II. By the operation of unchanging Divine law the reaping will correspond to the kind of seed sown and the nature of the soil into which it is cast.—“Be not deceived; God is not mocked; for whatsoever a man soweth, that shall he also reap. For he that soweth to his flesh,” etc. (vers. 7, 8). Men may wrong each other, but they cannot cheat God. To expect God to sow His bounties upon them, and not to let Him reap their gratitude and service, is mockery. But it is not God they deceive; they deceive themselves. For at last every one shall reap as he sows. The use made of our seed-time determines exactly, and with a moral certainty greater even than that which rules in the natural field, what kind of fruitage our immortality will render. Eternity for us will be the multiplied, consummate outcome of the good or evil of the present life. Hell is just sin ripe—rotten ripe. Heaven is the fruitage of righteousness. “He that soweth to his own flesh reaps corruption”—the moral decay and dissolution of the man’s being. This is the natural retributive effect of his carnality. The selfish man gravitates downward into the sensual man; the sensual man downward into the bottomless pit. “He that soweth to the Spirit reaps life everlasting.” The sequence is inevitable. Like breeds its like. Life springs of life, and death eternal is the culmination of the soul’s present death to God and goodness. The future glory of the saints is at once a divine reward and a necessary development of their present faithfulness (Findlay, passim).
III. Sowing the seed of good deeds should be prosecuted with unwearied perseverance.—1. Because the harvest is sure to follow. “Let us not be weary in well doing: for in due season we shall reap, if we faint not” (ver. 9). Here is encouragement for the wearied, baffled worker. We have all our moments of despondency and disappointment and are apt to imagine our labours are futile and all our painstaking useless. Not so. We are confounding the harvest with the seed-time. “In due season”—in God’s time, which is the best time—“we shall reap, if we faint not.” Our heavenly harvest lies in every earnest and faithful deed, as the oak with its centuries of growth and all its summer glory sleeps in the acorn-cup, as the golden harvest slumbers in the seeds under their covering of wintry snow.
2. Because the opportunity of doing good is ever present.—“As we have opportunity let us do good unto all men, especially unto them who are of the household of faith” (ver. 10).

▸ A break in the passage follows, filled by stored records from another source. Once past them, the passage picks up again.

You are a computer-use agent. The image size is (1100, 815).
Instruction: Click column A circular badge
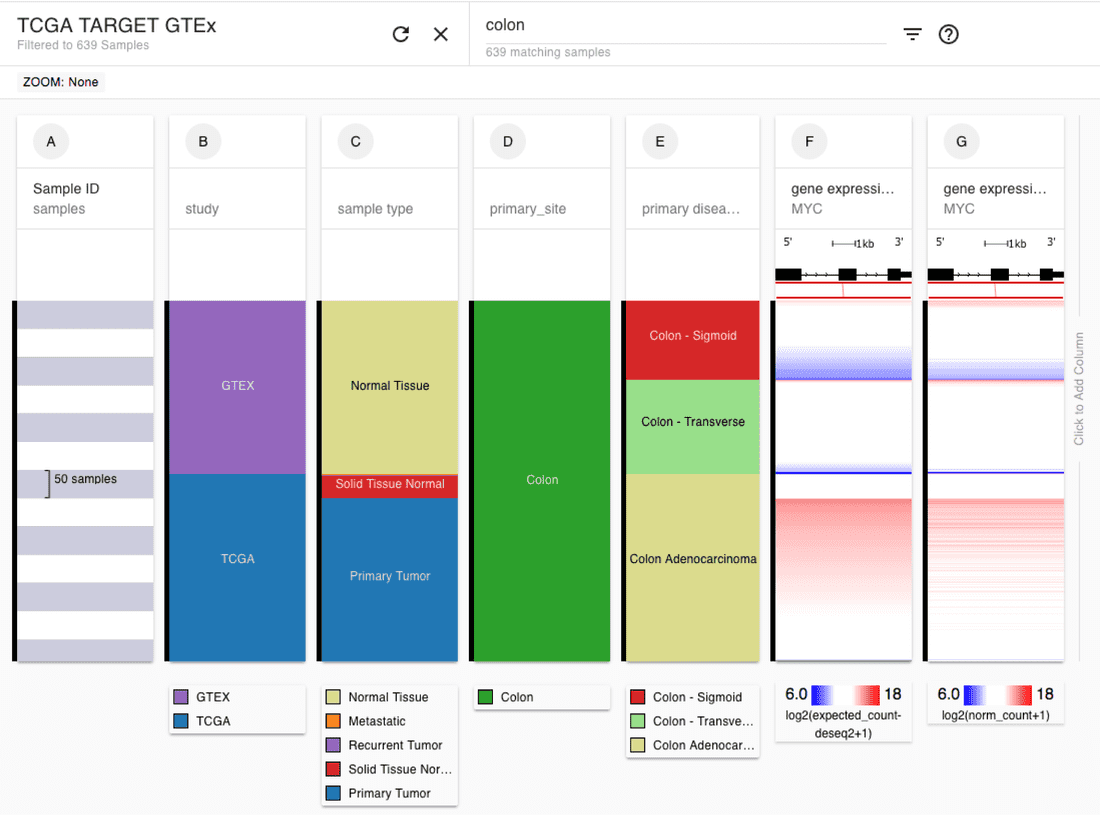pos(51,142)
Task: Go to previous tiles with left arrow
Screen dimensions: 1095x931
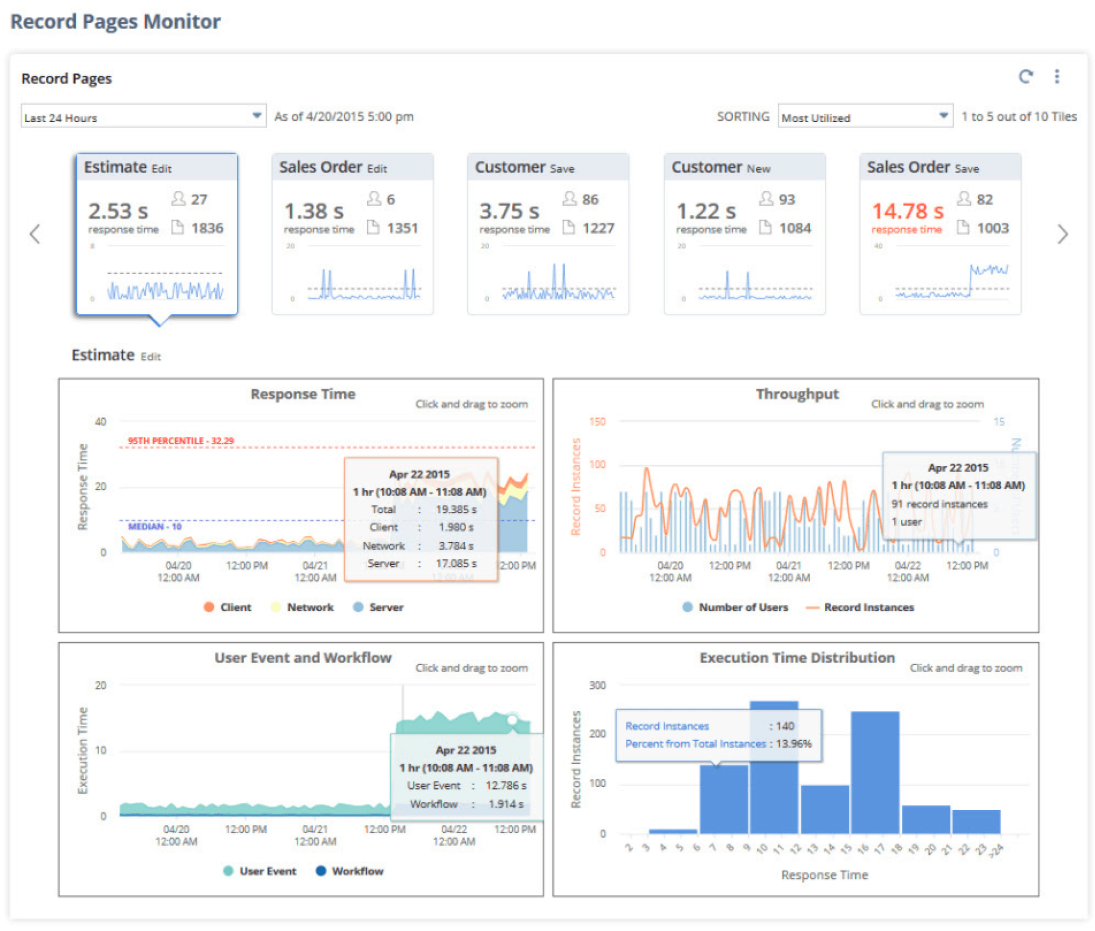Action: point(35,235)
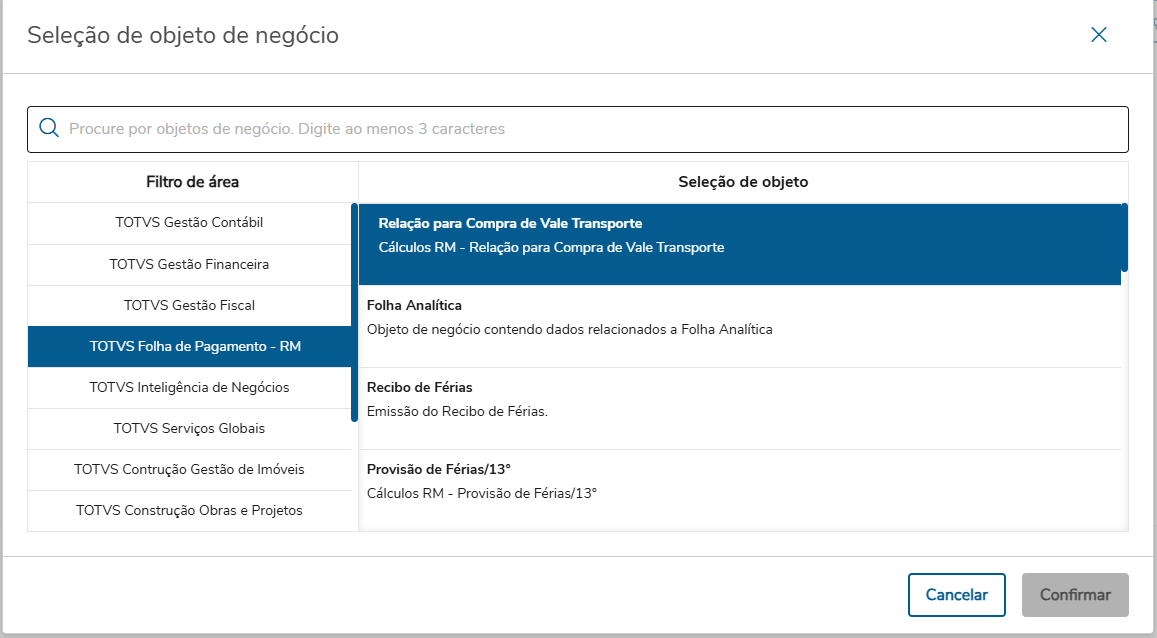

The whole of life is our opportunity, and every day brings its special work. Opportunity is never to seek; it is ever present. There is not a moment without a duty. While we are looking for a more convenient opportunity, we lose the one that is nearest to us. As members of the household of faith there is ever work enough to do—work that fits us to do good on a wider scale—“unto all men.” True zeal for the Church broadens rather than narrows our charities. Household affection is the nursery, not the rival, of love to our fatherland and to humanity.
Lessons.—1. Our present life is the seed-time of an eternal harvest. 2. The quality of the future harvest depends entirely on the present sowing. 3. God Himself is the Lord of the moral harvest.
GERM NOTES ON THE VERSES.
Ver. 6. Pastors and People.
I. It is the duty of the people to give their pastors not only countenance but maintenance.
II. It is the law of nations, and a conclusion grounded on common equity, that those who spend themselves, as a candle, to give light to others and for the common good of all, should be maintained of the common stock by all.